-- START OF Entries shown --

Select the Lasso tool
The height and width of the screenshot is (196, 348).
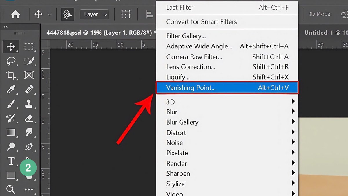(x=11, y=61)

-- END OF Entries shown --
-- START OF Entries shown --

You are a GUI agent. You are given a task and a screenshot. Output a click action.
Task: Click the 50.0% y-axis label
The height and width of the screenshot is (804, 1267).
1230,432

-- END OF Entries shown --

▸ Direction: Gather each line in the records above that contains the word "screenshot", and list those lines in their original order.

▸ Output for this exercise:
The height and width of the screenshot is (196, 348).
You are a GUI agent. You are given a task and a screenshot. Output a click action.
The height and width of the screenshot is (804, 1267).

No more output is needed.